Different levels of RAID will offer different benefits, but if you are looking for high performance from your storage systems, you should opt for RAID 0.

This offers fast read and write speeds, along with a lot of raw storage capacity.

The best thing is that RAID 0 will not provide any data redundancy, which is commonly associated with RAID, thereby enhancing its performance level.

How Many Drives Are Required for RAID?

You will need a minimum of three drives to set up RAID on your computer. This helps RAID sustain the loss in the event of one drive failing.

In such a situation, the data from the defunct drive will be reconstructed on the remaining drives using parity stripes. However, for some RAID levels, you will need four drives, such as in RAID 10.

Is RAID Used in Laptops?

Usually, RAID is used on servers. However, it has also been used recently in high-performance laptop computers as well as desktop PCs for more efficient distribution of data on the disks.

Do Motherboards Have RAID?

Yes, most of the motherboards today have RAID built-in, but that does not mean every motherboard will support the same RAID configuration.

Typically, RAID uses a specific controller and two or more physical drives.
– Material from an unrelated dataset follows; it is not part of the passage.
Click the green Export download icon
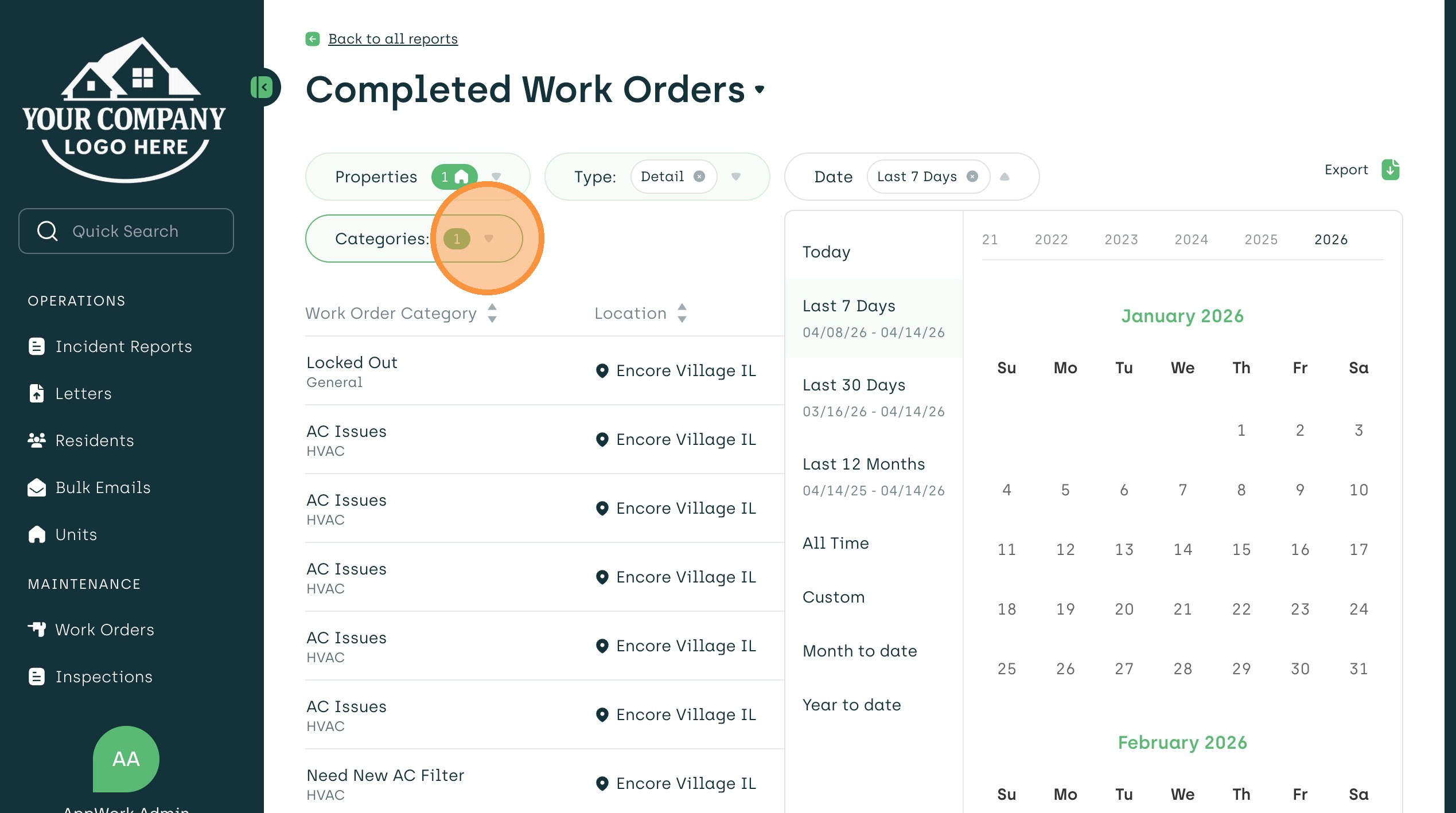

These are typically connected to motherboards that do not come with RAID circuits.

Does RAID Use CPU?

Yes, hardware RAID will typically use a general-purpose CPU, which is commonly a Power or an Advanced RISC processor.

It may even use a custom Application Specific Integrated Circuit (ASIC) to handle the latency introduced in order to prevent the drop in the output.

Ideally, the latency will vary depending on the processing capacity of the system.


RAID is a very useful and efficient way to store and protect your data by storing the same data on separate hard disks and SSDs.

Since there are multiple disks containing the data, you will not suffer any data loss if one particular drive on your computer fails.

There are many levels of it but all do not provide redundancy.